Jordan announced in December it will prosecute clerics who promote violence
or issue fatwas without state permission, becoming the latest Muslim nation
seeking to muzzle radical Islam.

"The fatwa, unfortunately, has become a tool of terrorists," said
Abdulssalam Al-Abbadi, Jordan's former religious-affairs minister. "We
cannot keep having two versions of Islam: the correct and moderate views and
the violent and extremists views. It's tearing apart the faith."

Many Westerners first learned of fatwas through the 1989 decree by the
founder of Iran's Islamic Revolution, the late Ayatollah Ruhollah Khomeini,
to kill British author Salman Rushdie for perceived insults to Islam in his
book "The Satanic Verses." But mainstream fatwas are not intended as
mandates and rarely have anything to do with violence.

They are essentially opinions from Islamic scholars covering everything from
proper conduct during religious pilgrimages to family relationships and
dating. One popular Web site - "Ask Imam Online" - even gets down to
questions such as whether it's permissible for women to pluck their
eyebrows. The reply was yes.

Fatwas, however, are not binding, and views on the same subject can vary.
They gain force from consensus among experts in Islamic law and traditions.
Attempts to establish a single authority for fatwas would likely meet with
extreme resistance, some Islamic theologians predict.

"It's impossible," said Ashirbek Muminov, a researcher on Islam at the
Kazakh Oriental Studies Institute in Almaty, Kazakhstan.

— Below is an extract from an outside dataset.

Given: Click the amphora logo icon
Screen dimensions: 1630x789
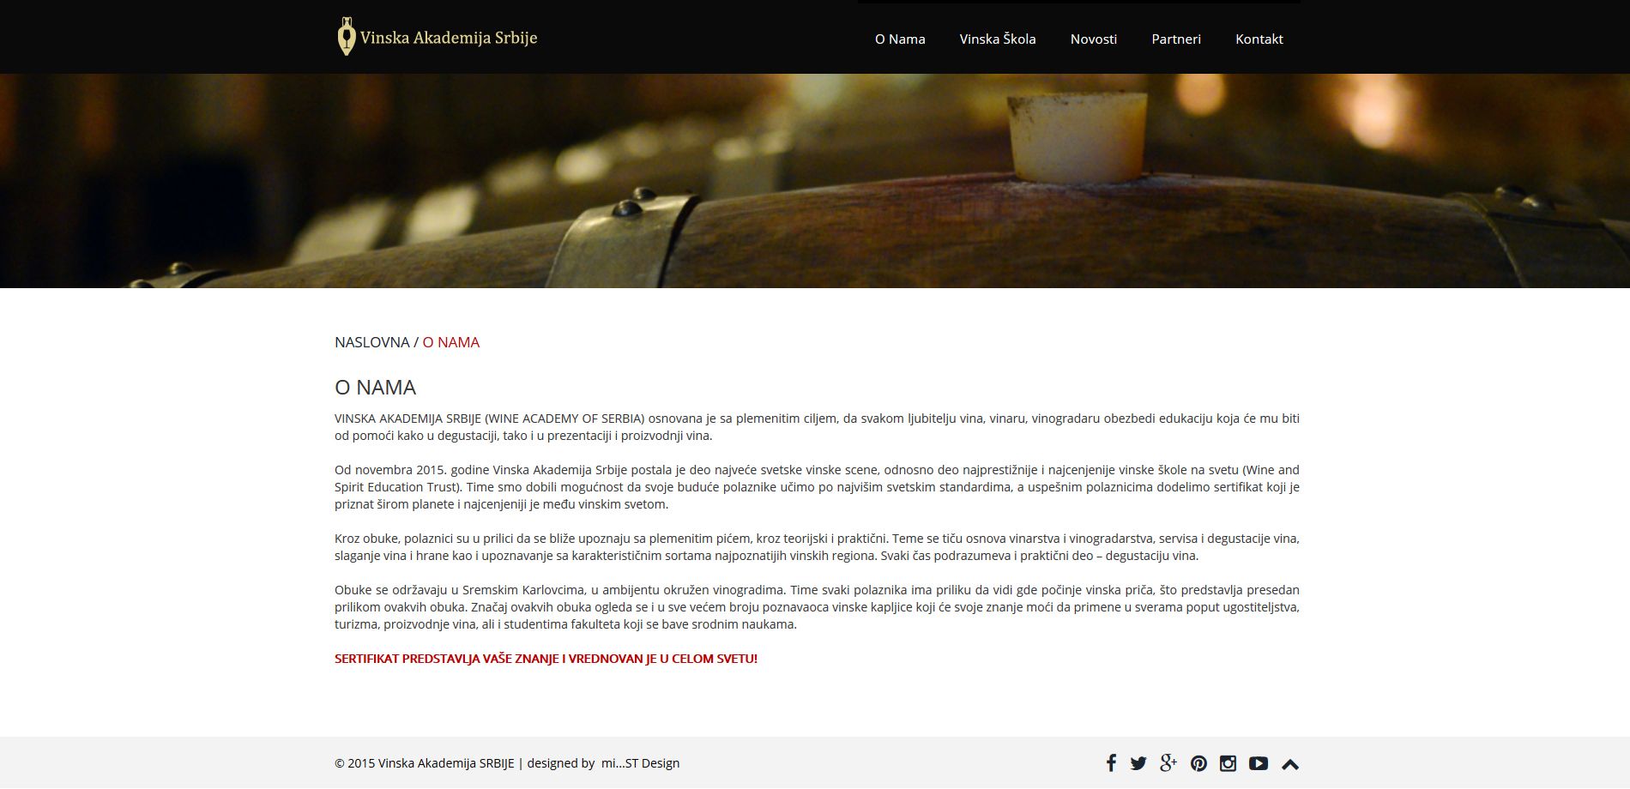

It goes beyond fighting ancient traditions, he added. Many Muslims -
particularly in former Soviet republics - will distrust "official" imams and
others given oversight powers, he said.

The established view is that fatwas can come only from those grounded in
Islamic jurisprudence, known as "fiqh."

The struggle for moderate Muslims is to raise somehow the "serious issue ...
that the so-called fatwas of radical Islamists shouldn't be taken as
authoritative," said James Turner Johnson, a professor of religion at
Rutgers University.

"But I don't see the radicals giving up the practice of issuing their own
fatwas," he added. "Doing so wraps their message in a familiar religious
form and gives it at least a superficial authority. It tends to establish
them as the 'real' leadership of Muslims."